Hello everyone! Well, today let us talk about the things of everyday use! Have you ever wondered what does our life look like without it? There are a tooth brush, a needle with a thread, a spoon or a fork, a key ring and a hair comb.  Of course, there are so many. We use it every day without thinking about its inventing or the story of making. We just use it, because these things have been invented a long time ago, as we think. People had begun to make it a habit to use such everyday things. A modest ballpoint pen is of the same sort of things. It is used by office stuff and housewives, students and doctors, lawyers and directors. And it is considered to be “invention that changed the way we write”.

Of course, in our electronic age of mobile phones, Skype, chat rooms, local nets and e-mails, there is no necessity in consistent use of pen and paper. Today with the help of the modern technologies one can look up the information, find out the details, make a point of noting the action required via fingertips or voice only. Oh, and via various electronic devices. Modern ballpoint pens are rather cheap, very worthy and all sorts of miscellaneous colors. That is why they are used as everyday-use-things.

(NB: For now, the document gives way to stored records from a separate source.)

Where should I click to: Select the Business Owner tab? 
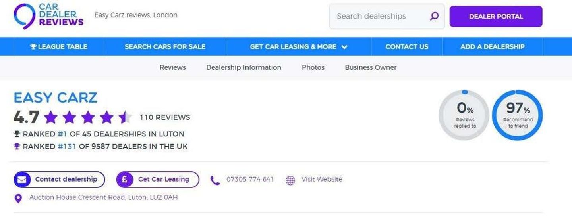[371, 68]
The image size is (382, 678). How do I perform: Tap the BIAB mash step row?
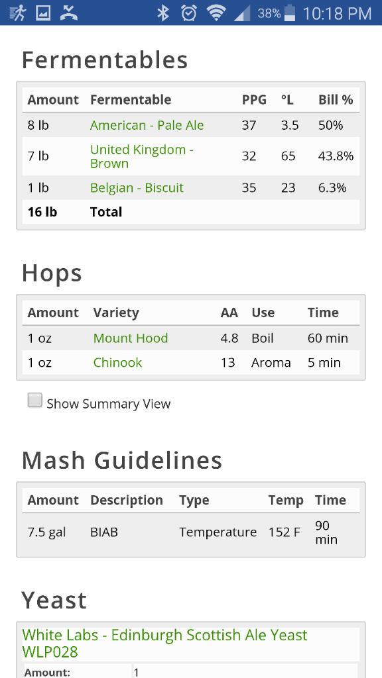[191, 532]
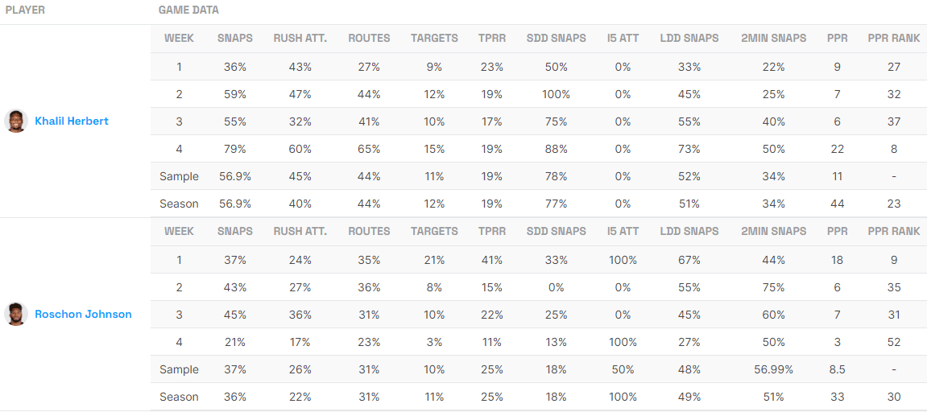The image size is (927, 412).
Task: Click the PLAYER column header
Action: pyautogui.click(x=25, y=10)
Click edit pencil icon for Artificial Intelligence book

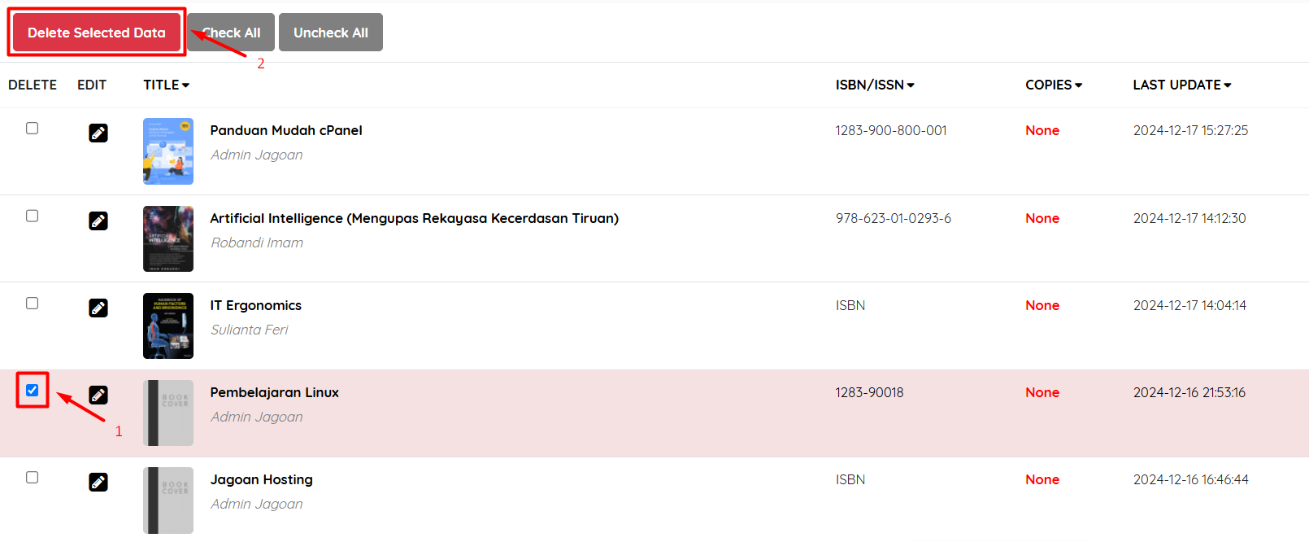tap(98, 221)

A ballpoint pen was patented on October 30th, 1888. The patent was issued to John Loud, a leather tanner. Loud was trying to create a writing tool that would be able to write on leather. This task was beyond then-fountain pens.  The patented pen had a small steel ball capable of rotating in all directions. A threaded cap could be removed to recharge the pen with ink. The invention was quite ingenious, however Loud’s plans quickly dashed. Leather surfaces were too rough to write, so this patent was commercially unexploited. But the idea wasn’t changed. Later, there were others – Laszlo Biro, a Hungarian inventor, Milton Reynolds, and American enterpriser, who produced the first commercially successful ballpoint pens, Marcel Bich and his famous BIC pen. Today we know and use various ballpoint pens – from modern pressurized or erasable ballpoint pens to traditional ones. But it could not exist without John Loud.